In Auckland‘s small Greek community a drama has been playing out for some time. It all started last August when a vote at the Hellenic Community‘s Annual General Meeting resulted in deciding to evict Father Paul Patitsas and his family from the church-owned flat they live in for free in Mt Albert in order to rent the property to generate income for the community.
The vote came about as the small Greek community does not have the finances to keep paying the utility bills for the flat Father Paul lives in with his family.
Father Paul was due to be evicted on June 15 but the Priest’s supporters have now threatened to take it to the High Court.
“This is going to go to another level with these guys,” said one former Hellenic Community committee member who spoke to nzherald.co.nz.
“It’s beyond control now. It’s insulting – it’s becoming Shortland Street.”
This past Monday a group of families from the community filed a civil claim against six Hellenic Community committee members, hoping to get an injunction against the eviction to let Father Paul and his family remain at the property.
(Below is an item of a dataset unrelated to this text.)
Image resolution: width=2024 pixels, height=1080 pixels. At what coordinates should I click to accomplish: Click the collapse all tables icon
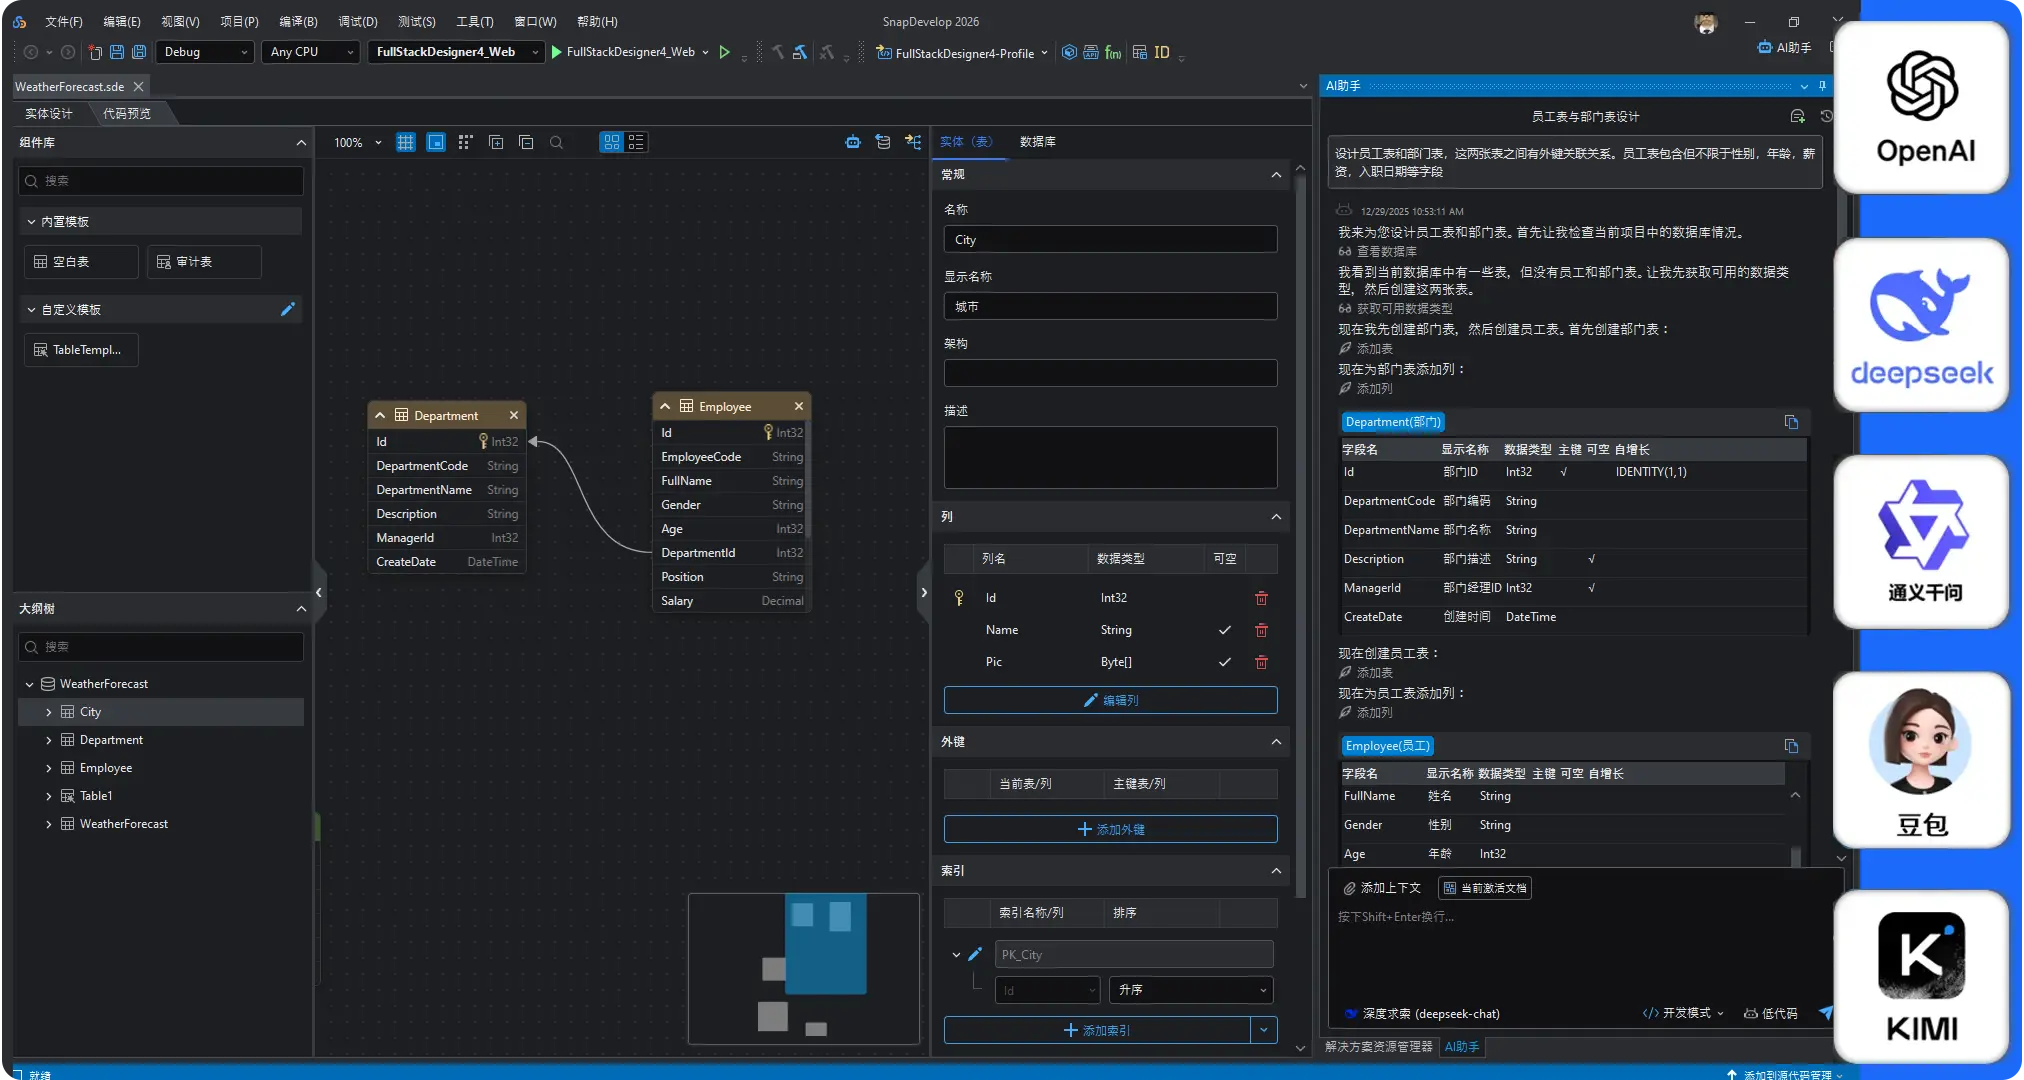(526, 142)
The property is adjacent to the Greek Orthodox Church of The Holy Trinity on Western Springs Rd, however it is owned by the Hellenic Community. In the past it has been rented out to members of the general public and has helped raise an additional source of income to fund community activities in the small Greek community.
Nikos Petousis is the Greek consul in Auckland and has lived in the community for 60 years. He spoke to nzherald.co.nz expressing his frustrations regarding this matter.
“[Father Paul] works only a couple of hours a day. Of course he can say he prays for our souls every day, but he is not what we call in New Zealand working,” Petousis said.
Further adding to the flames of this drama, Petousis claims that both Father Paul and his wife have not been willing to find paid employment since their arrival in Auckland several years ago.
“That has irritated people,” he said.
“The Auckland community decided it can’t afford to look after the priest’s family because there are only about 100 families in Auckland. What cannot be debated is there is no money.”
Father Paul wrote an emotional letter with quotes from the Bible to his congregation last Wednesday, desperate to sway their decision.
“Is this too much to ask in return for my service?” he wrote.
Father Paul also spoke to nzherald.co.nz regarding the eviction and the woes of the Greek community and simply said that everyone needed to “have faith.”
“The church will grow and all our needs will be met,” he said.